(Saved entries)
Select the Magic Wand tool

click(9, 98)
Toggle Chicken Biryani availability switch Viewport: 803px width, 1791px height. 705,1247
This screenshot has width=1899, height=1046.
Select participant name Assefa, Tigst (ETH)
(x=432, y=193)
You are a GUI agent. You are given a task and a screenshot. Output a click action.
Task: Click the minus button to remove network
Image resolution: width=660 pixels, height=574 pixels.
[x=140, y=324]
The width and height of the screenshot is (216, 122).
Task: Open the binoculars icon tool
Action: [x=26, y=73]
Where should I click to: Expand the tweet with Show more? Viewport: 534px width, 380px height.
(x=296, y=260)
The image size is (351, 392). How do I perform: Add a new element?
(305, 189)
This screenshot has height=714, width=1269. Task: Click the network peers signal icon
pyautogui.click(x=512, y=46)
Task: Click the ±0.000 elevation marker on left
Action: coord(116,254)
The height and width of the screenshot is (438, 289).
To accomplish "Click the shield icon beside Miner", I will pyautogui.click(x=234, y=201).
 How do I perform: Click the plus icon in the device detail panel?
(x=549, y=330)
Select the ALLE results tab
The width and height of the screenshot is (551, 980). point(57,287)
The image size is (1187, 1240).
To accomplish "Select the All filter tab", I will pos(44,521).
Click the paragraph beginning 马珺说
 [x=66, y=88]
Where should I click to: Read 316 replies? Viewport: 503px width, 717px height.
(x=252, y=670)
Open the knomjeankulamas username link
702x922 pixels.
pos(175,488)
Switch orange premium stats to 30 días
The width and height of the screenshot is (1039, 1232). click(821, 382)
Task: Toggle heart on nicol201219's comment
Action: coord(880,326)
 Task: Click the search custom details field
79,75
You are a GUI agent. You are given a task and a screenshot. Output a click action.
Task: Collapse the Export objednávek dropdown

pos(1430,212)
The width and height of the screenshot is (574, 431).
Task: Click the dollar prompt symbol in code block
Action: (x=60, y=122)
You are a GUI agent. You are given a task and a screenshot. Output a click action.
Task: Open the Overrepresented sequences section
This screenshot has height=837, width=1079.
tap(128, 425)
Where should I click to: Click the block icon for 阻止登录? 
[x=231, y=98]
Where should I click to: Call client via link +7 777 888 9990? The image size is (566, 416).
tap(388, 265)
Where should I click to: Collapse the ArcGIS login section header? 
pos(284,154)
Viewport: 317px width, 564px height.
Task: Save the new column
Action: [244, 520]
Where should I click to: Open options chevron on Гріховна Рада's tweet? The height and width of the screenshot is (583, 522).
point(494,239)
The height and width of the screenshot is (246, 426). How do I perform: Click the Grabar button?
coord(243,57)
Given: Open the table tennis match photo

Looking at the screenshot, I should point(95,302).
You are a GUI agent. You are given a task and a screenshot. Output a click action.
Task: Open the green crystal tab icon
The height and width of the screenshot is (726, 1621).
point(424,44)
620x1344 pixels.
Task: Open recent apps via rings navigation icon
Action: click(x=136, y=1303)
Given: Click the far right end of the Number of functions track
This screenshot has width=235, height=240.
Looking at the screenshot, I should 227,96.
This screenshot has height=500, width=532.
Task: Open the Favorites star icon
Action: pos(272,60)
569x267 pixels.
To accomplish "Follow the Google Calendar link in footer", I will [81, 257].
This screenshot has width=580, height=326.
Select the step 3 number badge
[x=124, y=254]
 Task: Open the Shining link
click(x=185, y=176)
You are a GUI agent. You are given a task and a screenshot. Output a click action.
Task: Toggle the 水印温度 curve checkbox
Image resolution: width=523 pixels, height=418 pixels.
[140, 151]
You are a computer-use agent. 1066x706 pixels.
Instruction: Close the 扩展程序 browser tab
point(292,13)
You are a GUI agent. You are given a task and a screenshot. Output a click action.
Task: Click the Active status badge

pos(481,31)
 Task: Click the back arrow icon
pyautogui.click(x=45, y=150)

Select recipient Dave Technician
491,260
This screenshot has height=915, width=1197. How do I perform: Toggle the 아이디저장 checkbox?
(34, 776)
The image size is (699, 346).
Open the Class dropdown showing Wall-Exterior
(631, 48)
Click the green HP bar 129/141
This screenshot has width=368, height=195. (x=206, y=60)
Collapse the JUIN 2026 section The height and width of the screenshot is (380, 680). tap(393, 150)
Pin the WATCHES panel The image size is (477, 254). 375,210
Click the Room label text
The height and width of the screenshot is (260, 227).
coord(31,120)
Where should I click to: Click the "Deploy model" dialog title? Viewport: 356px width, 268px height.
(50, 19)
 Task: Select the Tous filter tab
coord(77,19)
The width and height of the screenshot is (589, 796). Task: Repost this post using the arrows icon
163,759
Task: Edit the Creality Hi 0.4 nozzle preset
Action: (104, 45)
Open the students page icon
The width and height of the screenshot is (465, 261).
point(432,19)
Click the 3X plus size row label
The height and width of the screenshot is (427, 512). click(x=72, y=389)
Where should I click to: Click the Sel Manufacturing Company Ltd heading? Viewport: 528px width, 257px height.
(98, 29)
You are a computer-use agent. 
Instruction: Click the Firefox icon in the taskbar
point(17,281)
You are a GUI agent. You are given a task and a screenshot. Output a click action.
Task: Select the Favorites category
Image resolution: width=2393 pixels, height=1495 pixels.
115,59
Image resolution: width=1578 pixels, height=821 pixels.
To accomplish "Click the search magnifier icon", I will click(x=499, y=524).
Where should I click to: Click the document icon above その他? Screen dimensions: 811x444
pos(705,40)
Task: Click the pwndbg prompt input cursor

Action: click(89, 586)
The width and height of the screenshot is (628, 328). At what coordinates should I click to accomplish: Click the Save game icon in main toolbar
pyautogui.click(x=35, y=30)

**What needs to be done**.
Out of the data above, return each line where the word "computer" can be found.

**Solution**.
You are a computer-use agent. 1066x706 pixels.
You are a computer-use agent. 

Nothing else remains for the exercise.